What does this mean - you wish to get the software through Steam? If so there is no need to..

If you mean Magix Movie Edit Touch then you can download it from the Windows App store see here or for Android from Google Play see here..

If you mean Movie Edit Pro then you can download test version from the Magix website here.

HTH

John

 

 

 

Last changed by johnebaker on 7/13/2014, 1:57 AM, changed a total of 1 times.

VPX 16, Movie Studio 2025, and earlier versions 2015 and 2016, Music Maker Premium 2024.

PC - running Windows 11 23H2 Professional on Intel i7-8700K 3.2 GHz, 16GB RAM, RTX 2060 6GB 192-bit GDDR6, 1 x 1Tb Sabrent NVME SSD (OS and programs), 2 x 4TB (Data) internal HDD + 1TB internal SSD (Work disc), + 6 ext backup HDDs.

Laptop - Lenovo Legion 5i Phantom - running Windows 11 23H2 on Intel Core i7-10750H, 16GB DDR4-SDRAM, 512GB SSD, 43.9 cm screen Full HD 1920 x 1080, Intel UHD 630 iGPU and NVIDIA GeForce RTX 2060 (6GB GDDR6)

Sony FDR-AX53e Video camera, DJI Osmo Action 3 and Sony HDR-AS30V Sports cams.

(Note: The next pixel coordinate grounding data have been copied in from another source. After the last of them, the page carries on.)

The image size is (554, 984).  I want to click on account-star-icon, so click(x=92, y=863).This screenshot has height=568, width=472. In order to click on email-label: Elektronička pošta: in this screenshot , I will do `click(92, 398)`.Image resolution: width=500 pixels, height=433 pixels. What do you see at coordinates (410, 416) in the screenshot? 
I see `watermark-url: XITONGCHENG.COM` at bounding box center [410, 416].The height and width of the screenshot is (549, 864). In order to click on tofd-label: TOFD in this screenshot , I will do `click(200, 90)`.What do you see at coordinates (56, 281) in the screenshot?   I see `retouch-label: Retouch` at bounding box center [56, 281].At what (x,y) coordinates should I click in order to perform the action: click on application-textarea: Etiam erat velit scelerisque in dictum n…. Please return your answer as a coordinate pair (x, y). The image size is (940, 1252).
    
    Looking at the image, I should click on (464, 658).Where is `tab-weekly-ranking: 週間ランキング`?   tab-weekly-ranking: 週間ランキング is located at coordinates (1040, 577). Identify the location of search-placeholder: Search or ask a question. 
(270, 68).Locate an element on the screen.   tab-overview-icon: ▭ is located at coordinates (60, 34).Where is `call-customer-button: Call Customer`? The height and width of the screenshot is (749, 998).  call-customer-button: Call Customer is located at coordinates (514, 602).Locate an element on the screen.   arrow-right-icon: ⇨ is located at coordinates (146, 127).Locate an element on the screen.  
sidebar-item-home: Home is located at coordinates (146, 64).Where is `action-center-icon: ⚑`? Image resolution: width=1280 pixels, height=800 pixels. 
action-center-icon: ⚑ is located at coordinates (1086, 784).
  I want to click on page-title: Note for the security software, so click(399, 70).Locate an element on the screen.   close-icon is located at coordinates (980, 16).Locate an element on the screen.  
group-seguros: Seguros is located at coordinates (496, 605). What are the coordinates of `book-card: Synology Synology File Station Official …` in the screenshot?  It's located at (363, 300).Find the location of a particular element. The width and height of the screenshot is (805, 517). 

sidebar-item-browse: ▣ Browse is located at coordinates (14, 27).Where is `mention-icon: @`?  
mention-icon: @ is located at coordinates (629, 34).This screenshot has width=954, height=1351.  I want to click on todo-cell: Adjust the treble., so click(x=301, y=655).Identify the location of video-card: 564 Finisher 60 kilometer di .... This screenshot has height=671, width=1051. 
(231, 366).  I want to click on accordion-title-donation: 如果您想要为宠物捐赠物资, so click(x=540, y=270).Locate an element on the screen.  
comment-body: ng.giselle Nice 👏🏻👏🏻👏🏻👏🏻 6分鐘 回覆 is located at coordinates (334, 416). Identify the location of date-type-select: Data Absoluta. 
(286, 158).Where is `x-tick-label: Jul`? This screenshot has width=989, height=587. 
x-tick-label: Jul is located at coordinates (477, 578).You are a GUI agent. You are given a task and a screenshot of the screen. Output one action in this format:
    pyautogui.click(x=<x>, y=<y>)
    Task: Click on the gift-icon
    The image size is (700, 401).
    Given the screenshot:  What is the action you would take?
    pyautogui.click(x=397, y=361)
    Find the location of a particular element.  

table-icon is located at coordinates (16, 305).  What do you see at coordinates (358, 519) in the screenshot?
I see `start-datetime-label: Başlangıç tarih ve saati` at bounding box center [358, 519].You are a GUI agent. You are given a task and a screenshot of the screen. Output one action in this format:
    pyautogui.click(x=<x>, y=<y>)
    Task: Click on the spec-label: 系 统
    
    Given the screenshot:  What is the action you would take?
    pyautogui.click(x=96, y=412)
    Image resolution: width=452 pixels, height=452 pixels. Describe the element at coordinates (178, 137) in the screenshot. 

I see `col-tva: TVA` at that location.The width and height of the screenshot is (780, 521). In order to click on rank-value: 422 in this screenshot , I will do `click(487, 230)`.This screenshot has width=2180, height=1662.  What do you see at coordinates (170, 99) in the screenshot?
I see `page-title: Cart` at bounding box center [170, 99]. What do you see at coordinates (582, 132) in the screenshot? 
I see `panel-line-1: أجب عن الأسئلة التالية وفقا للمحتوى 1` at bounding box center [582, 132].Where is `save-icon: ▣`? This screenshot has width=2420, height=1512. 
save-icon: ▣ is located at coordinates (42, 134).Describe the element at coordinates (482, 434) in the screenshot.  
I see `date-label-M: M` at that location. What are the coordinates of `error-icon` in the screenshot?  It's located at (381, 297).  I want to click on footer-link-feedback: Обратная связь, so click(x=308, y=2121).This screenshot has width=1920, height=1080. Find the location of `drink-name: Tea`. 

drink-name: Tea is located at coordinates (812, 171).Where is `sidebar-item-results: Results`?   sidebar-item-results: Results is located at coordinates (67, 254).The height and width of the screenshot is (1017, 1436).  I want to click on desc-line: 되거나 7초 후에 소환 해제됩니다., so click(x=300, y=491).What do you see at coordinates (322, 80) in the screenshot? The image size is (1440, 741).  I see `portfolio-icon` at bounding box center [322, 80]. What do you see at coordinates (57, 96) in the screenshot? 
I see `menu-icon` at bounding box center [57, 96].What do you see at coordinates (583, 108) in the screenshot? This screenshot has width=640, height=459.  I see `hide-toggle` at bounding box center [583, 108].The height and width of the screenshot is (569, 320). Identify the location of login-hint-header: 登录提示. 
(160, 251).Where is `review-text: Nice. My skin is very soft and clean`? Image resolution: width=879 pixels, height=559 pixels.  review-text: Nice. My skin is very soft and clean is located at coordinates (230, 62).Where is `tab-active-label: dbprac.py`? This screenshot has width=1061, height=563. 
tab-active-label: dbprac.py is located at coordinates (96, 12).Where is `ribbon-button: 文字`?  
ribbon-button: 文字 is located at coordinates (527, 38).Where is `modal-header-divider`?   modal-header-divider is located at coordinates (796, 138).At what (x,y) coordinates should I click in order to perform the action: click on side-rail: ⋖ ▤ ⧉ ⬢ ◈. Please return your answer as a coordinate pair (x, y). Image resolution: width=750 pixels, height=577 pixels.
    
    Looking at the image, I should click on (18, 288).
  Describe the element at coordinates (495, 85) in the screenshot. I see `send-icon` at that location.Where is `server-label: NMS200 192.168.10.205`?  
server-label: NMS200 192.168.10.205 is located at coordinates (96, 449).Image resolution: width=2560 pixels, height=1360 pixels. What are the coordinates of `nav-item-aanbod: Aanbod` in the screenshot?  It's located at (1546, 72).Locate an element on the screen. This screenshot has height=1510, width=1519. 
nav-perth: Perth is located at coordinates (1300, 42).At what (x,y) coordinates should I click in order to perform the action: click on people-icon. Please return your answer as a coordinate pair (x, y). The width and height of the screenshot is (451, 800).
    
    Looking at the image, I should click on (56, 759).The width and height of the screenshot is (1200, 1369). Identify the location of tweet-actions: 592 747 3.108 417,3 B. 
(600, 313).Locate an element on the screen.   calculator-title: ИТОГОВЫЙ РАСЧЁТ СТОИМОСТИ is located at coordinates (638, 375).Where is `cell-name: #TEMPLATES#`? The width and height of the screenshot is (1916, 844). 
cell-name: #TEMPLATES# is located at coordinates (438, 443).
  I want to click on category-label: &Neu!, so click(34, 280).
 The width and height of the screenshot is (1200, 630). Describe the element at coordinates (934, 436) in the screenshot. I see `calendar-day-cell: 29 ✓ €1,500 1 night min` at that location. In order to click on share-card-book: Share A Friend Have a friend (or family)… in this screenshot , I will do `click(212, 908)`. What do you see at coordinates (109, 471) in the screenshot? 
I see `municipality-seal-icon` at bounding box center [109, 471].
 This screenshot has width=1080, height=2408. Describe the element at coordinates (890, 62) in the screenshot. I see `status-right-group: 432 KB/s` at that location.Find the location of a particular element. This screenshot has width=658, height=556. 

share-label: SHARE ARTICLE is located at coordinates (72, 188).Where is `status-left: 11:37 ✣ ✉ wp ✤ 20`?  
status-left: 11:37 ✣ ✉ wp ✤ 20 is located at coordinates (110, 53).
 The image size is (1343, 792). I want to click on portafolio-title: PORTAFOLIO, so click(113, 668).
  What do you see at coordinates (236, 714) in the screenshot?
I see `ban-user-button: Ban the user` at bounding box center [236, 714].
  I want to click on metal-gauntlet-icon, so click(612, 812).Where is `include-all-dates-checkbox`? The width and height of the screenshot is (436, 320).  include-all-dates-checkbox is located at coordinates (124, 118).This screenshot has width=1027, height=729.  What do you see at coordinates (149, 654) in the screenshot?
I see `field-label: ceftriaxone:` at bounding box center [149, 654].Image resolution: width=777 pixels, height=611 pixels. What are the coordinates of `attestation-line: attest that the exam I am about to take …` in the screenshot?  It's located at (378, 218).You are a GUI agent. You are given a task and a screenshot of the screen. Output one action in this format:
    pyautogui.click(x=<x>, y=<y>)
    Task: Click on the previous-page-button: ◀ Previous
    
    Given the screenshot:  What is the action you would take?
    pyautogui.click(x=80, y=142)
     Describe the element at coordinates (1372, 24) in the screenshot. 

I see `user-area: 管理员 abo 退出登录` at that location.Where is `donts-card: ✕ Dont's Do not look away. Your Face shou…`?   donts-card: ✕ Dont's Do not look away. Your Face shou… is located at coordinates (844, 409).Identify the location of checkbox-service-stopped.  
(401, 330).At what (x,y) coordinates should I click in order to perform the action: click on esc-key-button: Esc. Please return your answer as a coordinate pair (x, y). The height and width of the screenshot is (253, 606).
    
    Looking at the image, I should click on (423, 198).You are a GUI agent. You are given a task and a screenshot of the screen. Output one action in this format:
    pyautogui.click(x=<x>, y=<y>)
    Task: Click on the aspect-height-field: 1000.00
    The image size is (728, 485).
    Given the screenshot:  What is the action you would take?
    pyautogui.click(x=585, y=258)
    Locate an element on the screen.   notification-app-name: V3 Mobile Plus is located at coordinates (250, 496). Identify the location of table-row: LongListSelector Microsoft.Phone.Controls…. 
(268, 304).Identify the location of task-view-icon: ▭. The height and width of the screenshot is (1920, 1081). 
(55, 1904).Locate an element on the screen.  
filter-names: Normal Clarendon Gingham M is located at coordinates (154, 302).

cpc000cpc wrote on 7/13/2014, 4:45 AM

Or maybe Warszawa means the steam OS http://en.wikipedia.org/wiki/SteamOS in which case I'd say MEP is only an option if Steam can run some sort of Windows simulation, eg:

http://www.howtogeek.com/133515/4-ways-to-run-windows-software-on-linux/

https://www.linux.com/learn/answers/view/849-how-do-i-run-windows-software-on-linux

Regards,

Carl

gandjcarr wrote on 7/13/2014, 1:13 PM

Hi,

The Steam OS is a Debian Linux based operating system primarily used for gaming.  The product you refer to is a little confusing.  You first refer to Mobile Movie Creator, then ask about testing Movie Edit...  Even if it did run on Debian Linux, why would anyone want to capture video from a gaming system on a mobile device?   As Carl suggested, most Magix products run on the Windows OS, some are available on MAC but I have never seen one that was compatible with Linux let alone the Debian version of Linux.  If by "some codes" you mean access to source code, you definitely will not get it here, or are you likely to get it from Magix although you could try writing to Magix support.  I think that you may be way too involved in the Linux open source phenomena and your flavor of choice is Debian?...Red Hat maybe, but Debian, I don't know.  As Carl suggests, see if Debian has a Windows emulator (which I seriously doubt) then if it is any good you should be able to run pretty much any windows based application.

George

ps, I could not get your youtube video to play so I have no idea what it was about.